Will you feel safe at your competitions knowing that people with mental problems might be participating?
This is a great example of the kind of disingenuous wailing that I've grown so tired of recently. This has never been a real problem. It's a partisan talking point meant to appeal to trivial fear, uncertainty, and doubt. Do you feel safe while driving a motor vehicle, knowing that the other drivers have been licensed via a system in which NO MENTAL HEALTH SCREENING OCCURS!?!?!
Trump is a terrible president for actual reasons, pertaining to governance and everything, which impacts the lives of real people in measurable ways. But to read the comments about Trump in this thread, one might think that the US government was a largely inconsequential social club, without any power or responsibilities, and we ought to judge its representatives based merely on how much we like their personalities.
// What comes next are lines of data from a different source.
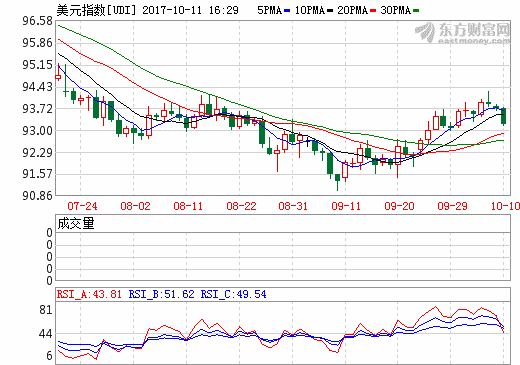Viewport: 520px width, 365px height.
Task: Click the 09-11 date axis label
Action: pos(346,206)
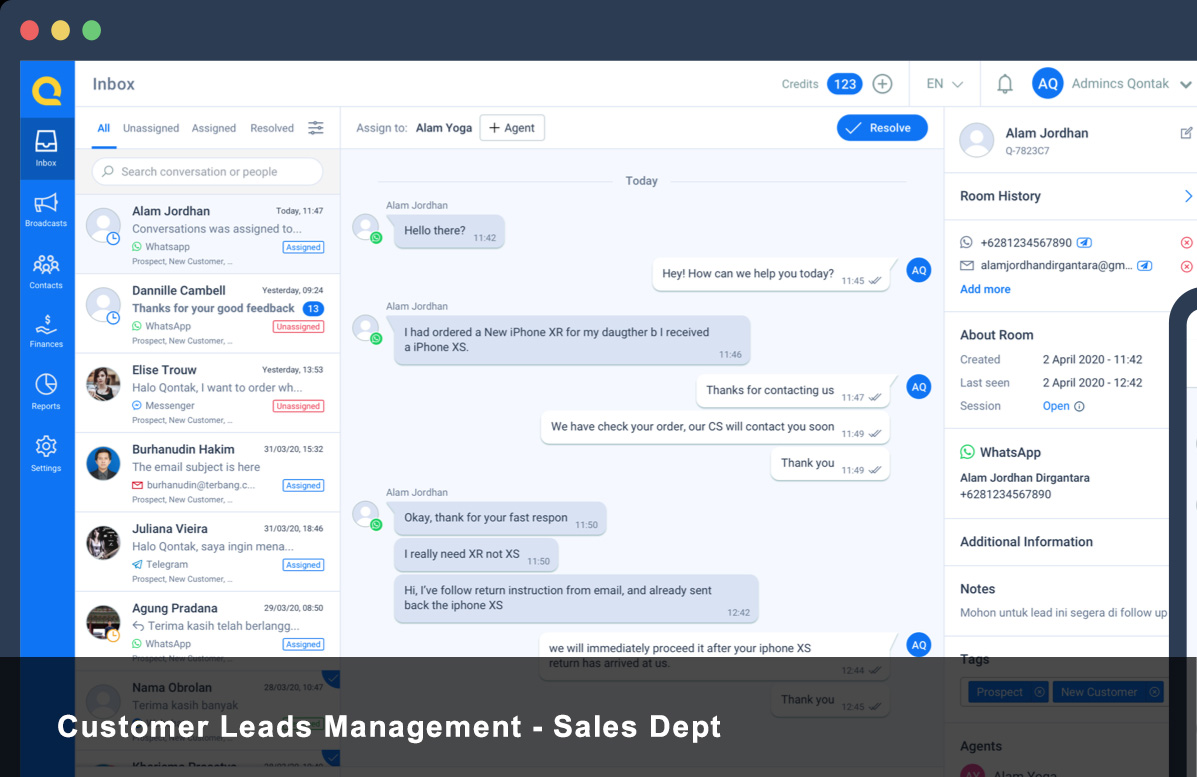Switch to the Resolved tab

(x=272, y=128)
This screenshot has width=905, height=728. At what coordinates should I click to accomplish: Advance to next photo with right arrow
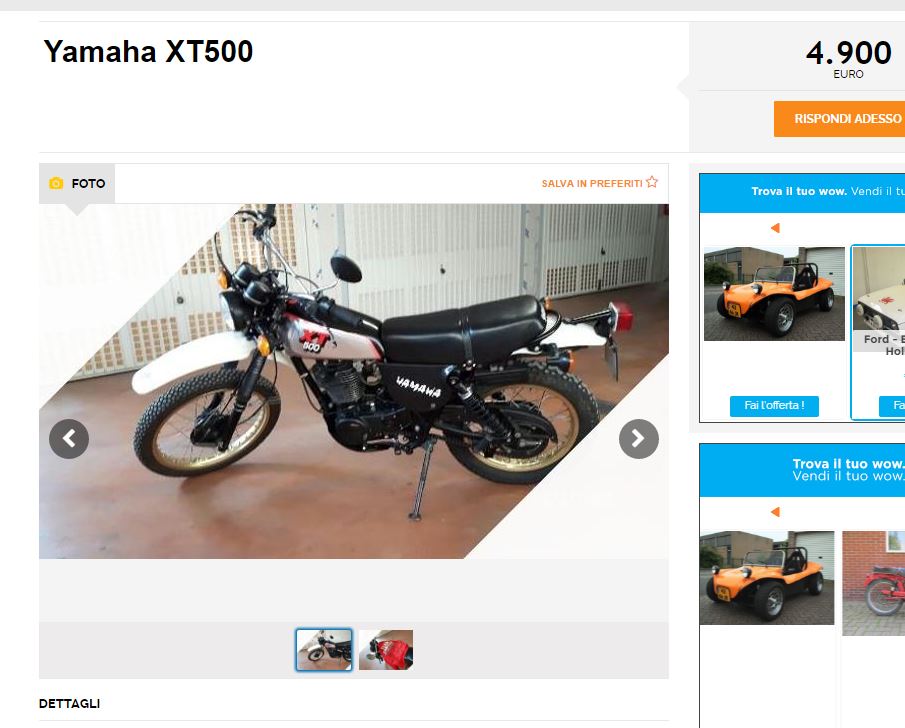point(638,439)
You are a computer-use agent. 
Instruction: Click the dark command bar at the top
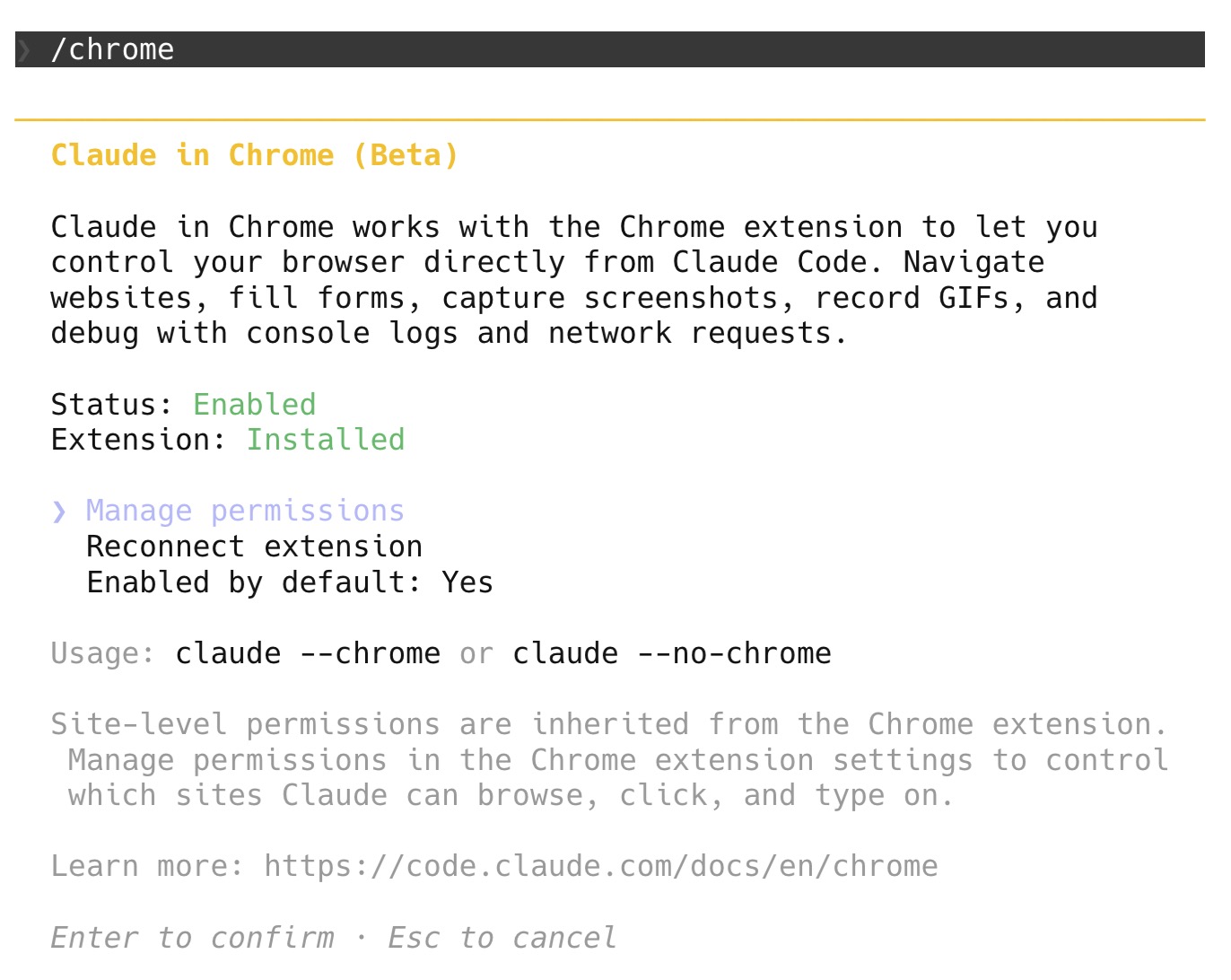(616, 49)
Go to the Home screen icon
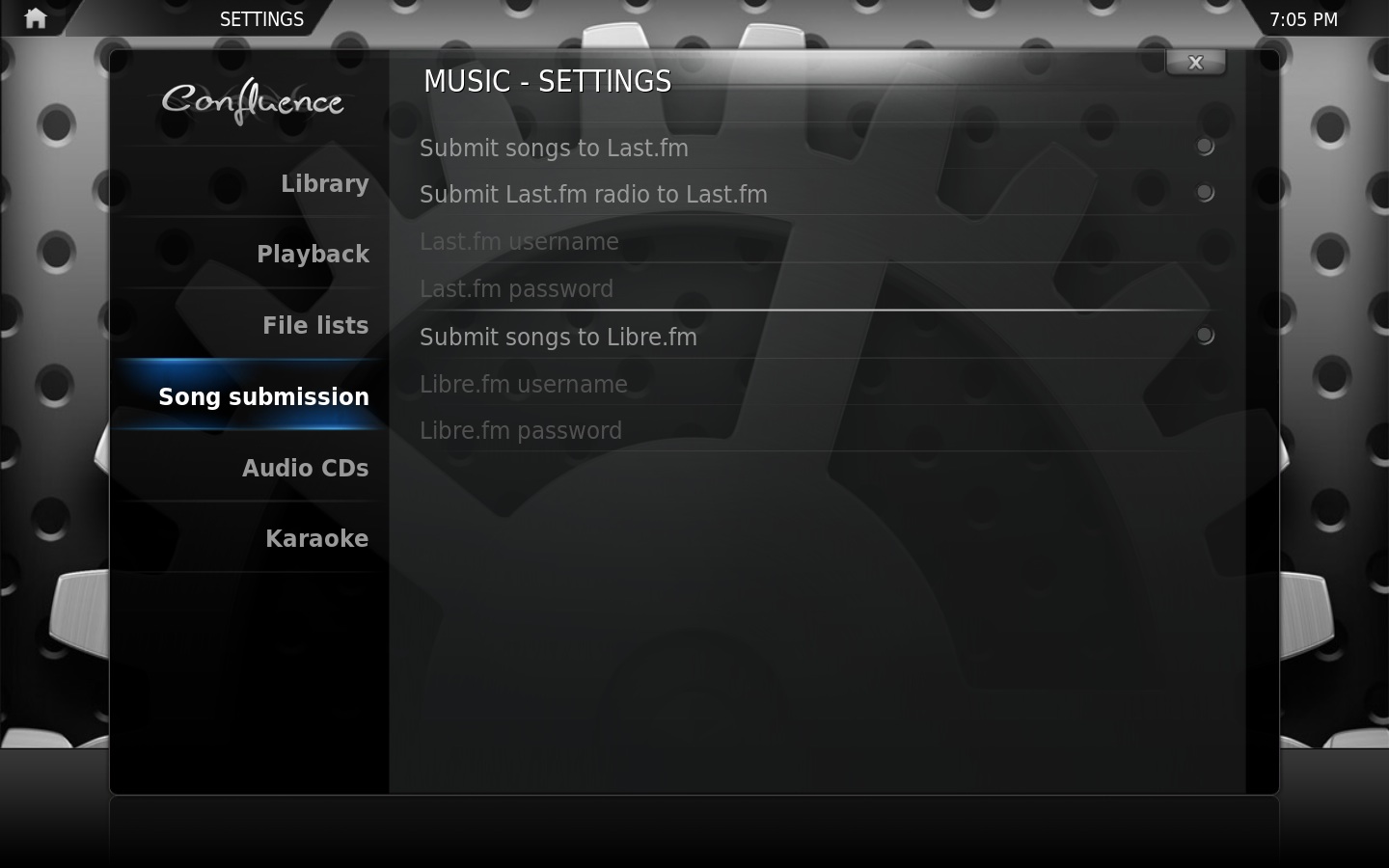This screenshot has width=1389, height=868. pos(36,18)
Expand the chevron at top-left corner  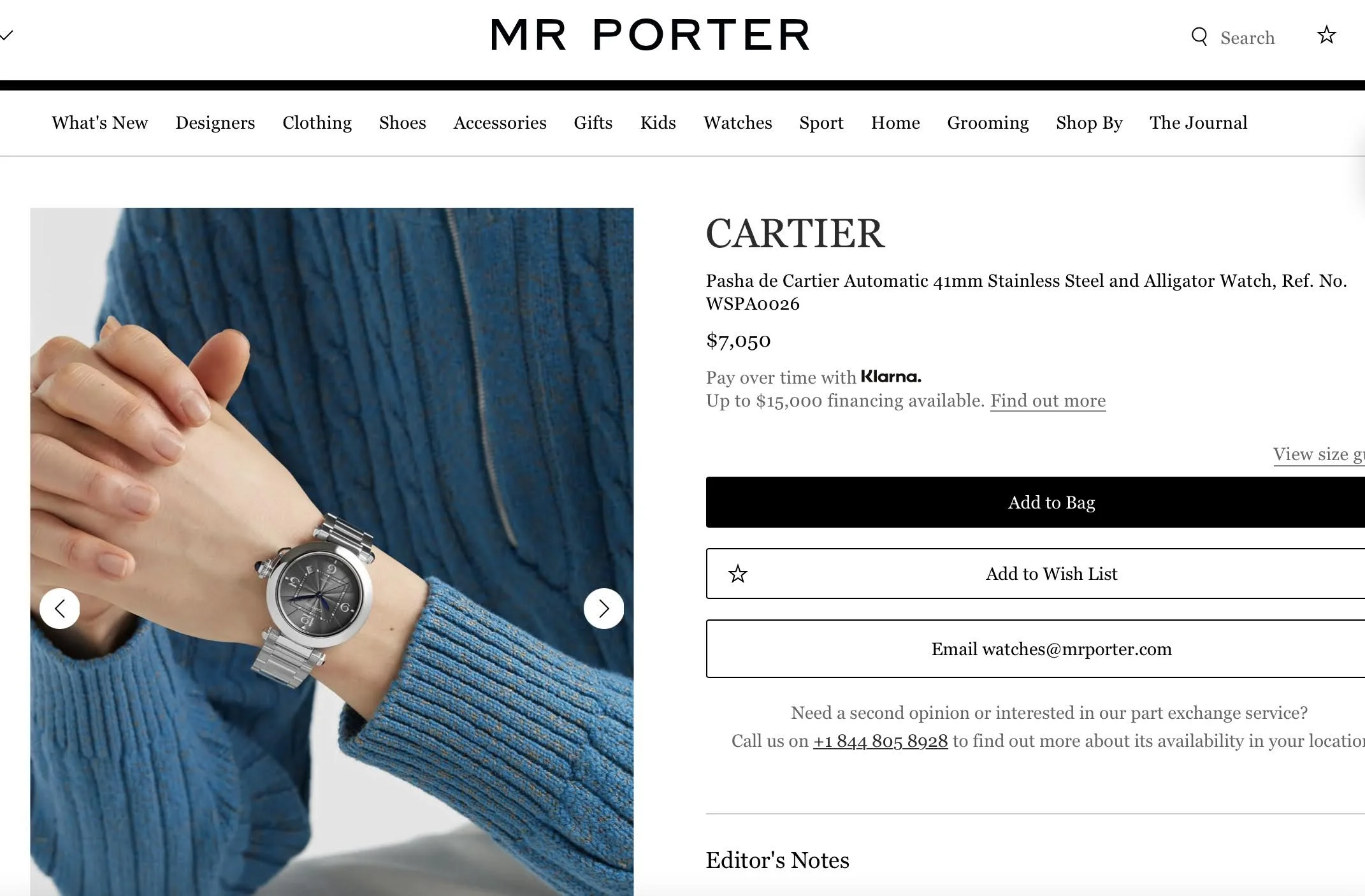[6, 35]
This is my problem with the broader political discourse in the US—it's almost exclusively focused on things that don't matter. Automation is accelerating the end of employment, climate trends probably threaten our continued existence, poverty is somehow still a thing, and we're talking about whether the head of the executive seems egotistical in our opinion.
I worry that this pervasive misdirection makes it almost impossible for us to identify good candidates in the future. People talk about Clinton being the better candidate because she "seemed presidential" and so on, which enrages and terrifies me, because it sounds good enough to satisfy people while managing to miss everything remotely important about being president.
Maybe I should just be thankful we're not contemplating Obama's totally plausible death panels, or the equally convincing reports that Trump is a Russian spy.